Work item:
Copy out the listing below so that each line matches exactly.

Input for this task:
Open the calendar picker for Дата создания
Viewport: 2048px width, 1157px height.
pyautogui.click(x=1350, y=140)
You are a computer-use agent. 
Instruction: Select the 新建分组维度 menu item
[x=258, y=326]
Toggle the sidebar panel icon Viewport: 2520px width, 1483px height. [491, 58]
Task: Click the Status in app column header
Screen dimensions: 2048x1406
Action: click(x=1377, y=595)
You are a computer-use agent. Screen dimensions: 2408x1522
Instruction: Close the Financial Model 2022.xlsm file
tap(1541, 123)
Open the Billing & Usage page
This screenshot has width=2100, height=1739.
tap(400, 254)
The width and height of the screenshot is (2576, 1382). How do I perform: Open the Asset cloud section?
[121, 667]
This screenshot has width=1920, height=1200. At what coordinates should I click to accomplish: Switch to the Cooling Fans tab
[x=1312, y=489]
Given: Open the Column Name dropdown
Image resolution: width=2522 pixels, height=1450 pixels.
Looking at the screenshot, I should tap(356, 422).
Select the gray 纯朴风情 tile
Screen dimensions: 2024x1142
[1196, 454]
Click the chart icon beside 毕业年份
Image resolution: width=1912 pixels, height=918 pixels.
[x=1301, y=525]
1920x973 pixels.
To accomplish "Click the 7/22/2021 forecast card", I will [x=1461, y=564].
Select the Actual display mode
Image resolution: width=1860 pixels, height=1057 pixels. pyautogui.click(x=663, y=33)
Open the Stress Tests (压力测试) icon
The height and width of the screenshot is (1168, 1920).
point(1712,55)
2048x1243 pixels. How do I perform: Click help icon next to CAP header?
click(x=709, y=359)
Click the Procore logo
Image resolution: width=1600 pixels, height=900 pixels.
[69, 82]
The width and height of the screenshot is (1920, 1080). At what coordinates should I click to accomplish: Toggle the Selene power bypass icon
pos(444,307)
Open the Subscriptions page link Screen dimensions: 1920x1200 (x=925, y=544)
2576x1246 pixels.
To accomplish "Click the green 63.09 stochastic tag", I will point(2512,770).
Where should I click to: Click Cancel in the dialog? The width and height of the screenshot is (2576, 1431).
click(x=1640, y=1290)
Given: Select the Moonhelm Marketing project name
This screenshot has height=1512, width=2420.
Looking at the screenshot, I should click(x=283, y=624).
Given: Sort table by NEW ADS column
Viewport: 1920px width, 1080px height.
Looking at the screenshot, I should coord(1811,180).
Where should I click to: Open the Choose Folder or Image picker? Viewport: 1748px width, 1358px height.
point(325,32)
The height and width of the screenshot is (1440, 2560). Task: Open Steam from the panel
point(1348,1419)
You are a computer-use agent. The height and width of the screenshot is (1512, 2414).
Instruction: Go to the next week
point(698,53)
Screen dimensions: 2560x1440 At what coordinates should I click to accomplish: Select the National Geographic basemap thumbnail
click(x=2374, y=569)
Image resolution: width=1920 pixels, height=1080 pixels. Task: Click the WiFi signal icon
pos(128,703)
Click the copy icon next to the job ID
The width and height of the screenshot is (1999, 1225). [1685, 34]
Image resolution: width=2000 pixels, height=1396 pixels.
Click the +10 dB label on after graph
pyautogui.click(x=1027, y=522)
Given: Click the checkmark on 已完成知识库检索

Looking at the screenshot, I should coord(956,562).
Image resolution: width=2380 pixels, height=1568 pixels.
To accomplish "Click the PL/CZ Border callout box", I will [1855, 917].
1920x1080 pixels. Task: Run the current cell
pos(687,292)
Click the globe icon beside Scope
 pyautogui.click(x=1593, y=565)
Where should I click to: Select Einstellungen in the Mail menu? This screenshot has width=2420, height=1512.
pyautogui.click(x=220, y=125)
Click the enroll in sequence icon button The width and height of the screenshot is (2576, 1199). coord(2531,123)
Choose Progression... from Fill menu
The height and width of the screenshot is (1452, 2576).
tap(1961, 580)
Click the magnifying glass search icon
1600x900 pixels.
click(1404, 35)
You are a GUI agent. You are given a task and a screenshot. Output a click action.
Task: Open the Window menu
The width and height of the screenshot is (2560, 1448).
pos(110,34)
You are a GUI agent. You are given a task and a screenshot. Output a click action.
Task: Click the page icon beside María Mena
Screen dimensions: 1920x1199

Your response:
Open the calendar picker for Дата создания
Viewport: 2048px width, 1157px height.
pyautogui.click(x=1350, y=140)
You are a computer-use agent. 
Instruction: Select the 新建分组维度 menu item
[x=258, y=326]
Toggle the sidebar panel icon Viewport: 2520px width, 1483px height. [491, 58]
Task: Click the Status in app column header
Screen dimensions: 2048x1406
Action: click(x=1377, y=595)
You are a computer-use agent. Screen dimensions: 2408x1522
Instruction: Close the Financial Model 2022.xlsm file
tap(1541, 123)
Open the Billing & Usage page
This screenshot has width=2100, height=1739.
tap(400, 254)
The width and height of the screenshot is (2576, 1382). How do I perform: Open the Asset cloud section?
[121, 667]
This screenshot has width=1920, height=1200. At what coordinates should I click to accomplish: Switch to the Cooling Fans tab
[x=1312, y=489]
Given: Open the Column Name dropdown
Image resolution: width=2522 pixels, height=1450 pixels.
Looking at the screenshot, I should tap(356, 422).
Select the gray 纯朴风情 tile
Screen dimensions: 2024x1142
[1196, 454]
Click the chart icon beside 毕业年份
Image resolution: width=1912 pixels, height=918 pixels.
[x=1301, y=525]
1920x973 pixels.
To accomplish "Click the 7/22/2021 forecast card", I will [x=1461, y=564].
Select the Actual display mode
Image resolution: width=1860 pixels, height=1057 pixels. pyautogui.click(x=663, y=33)
Open the Stress Tests (压力测试) icon
The height and width of the screenshot is (1168, 1920).
point(1712,55)
2048x1243 pixels. How do I perform: Click help icon next to CAP header?
click(x=709, y=359)
Click the Procore logo
Image resolution: width=1600 pixels, height=900 pixels.
[69, 82]
The width and height of the screenshot is (1920, 1080). At what coordinates should I click to accomplish: Toggle the Selene power bypass icon
pos(444,307)
Open the Subscriptions page link Screen dimensions: 1920x1200 (x=925, y=544)
2576x1246 pixels.
To accomplish "Click the green 63.09 stochastic tag", I will point(2512,770).
Where should I click to: Click Cancel in the dialog? The width and height of the screenshot is (2576, 1431).
click(x=1640, y=1290)
Given: Select the Moonhelm Marketing project name
This screenshot has height=1512, width=2420.
Looking at the screenshot, I should click(x=283, y=624).
Given: Sort table by NEW ADS column
Viewport: 1920px width, 1080px height.
Looking at the screenshot, I should coord(1811,180).
Where should I click to: Open the Choose Folder or Image picker? Viewport: 1748px width, 1358px height.
point(325,32)
The height and width of the screenshot is (1440, 2560). Task: Open Steam from the panel
point(1348,1419)
You are a computer-use agent. The height and width of the screenshot is (1512, 2414).
Instruction: Go to the next week
point(698,53)
Screen dimensions: 2560x1440 At what coordinates should I click to accomplish: Select the National Geographic basemap thumbnail
click(x=2374, y=569)
Image resolution: width=1920 pixels, height=1080 pixels. Task: Click the WiFi signal icon
pos(128,703)
Click the copy icon next to the job ID
The width and height of the screenshot is (1999, 1225). [1685, 34]
Image resolution: width=2000 pixels, height=1396 pixels.
Click the +10 dB label on after graph
pyautogui.click(x=1027, y=522)
Given: Click the checkmark on 已完成知识库检索

Looking at the screenshot, I should coord(956,562).
Image resolution: width=2380 pixels, height=1568 pixels.
To accomplish "Click the PL/CZ Border callout box", I will [1855, 917].
1920x1080 pixels. Task: Run the current cell
pos(687,292)
Click the globe icon beside Scope
 pyautogui.click(x=1593, y=565)
Where should I click to: Select Einstellungen in the Mail menu? This screenshot has width=2420, height=1512.
pyautogui.click(x=220, y=125)
Click the enroll in sequence icon button The width and height of the screenshot is (2576, 1199). coord(2531,123)
Choose Progression... from Fill menu
The height and width of the screenshot is (1452, 2576).
tap(1961, 580)
Click the magnifying glass search icon
1600x900 pixels.
click(1404, 35)
You are a GUI agent. You are given a task and a screenshot. Output a click action.
Task: Open the Window menu
The width and height of the screenshot is (2560, 1448).
pos(110,34)
You are a GUI agent. You are given a task and a screenshot. Output a click action.
Task: Click the page icon beside María Mena
Screen dimensions: 1920x1199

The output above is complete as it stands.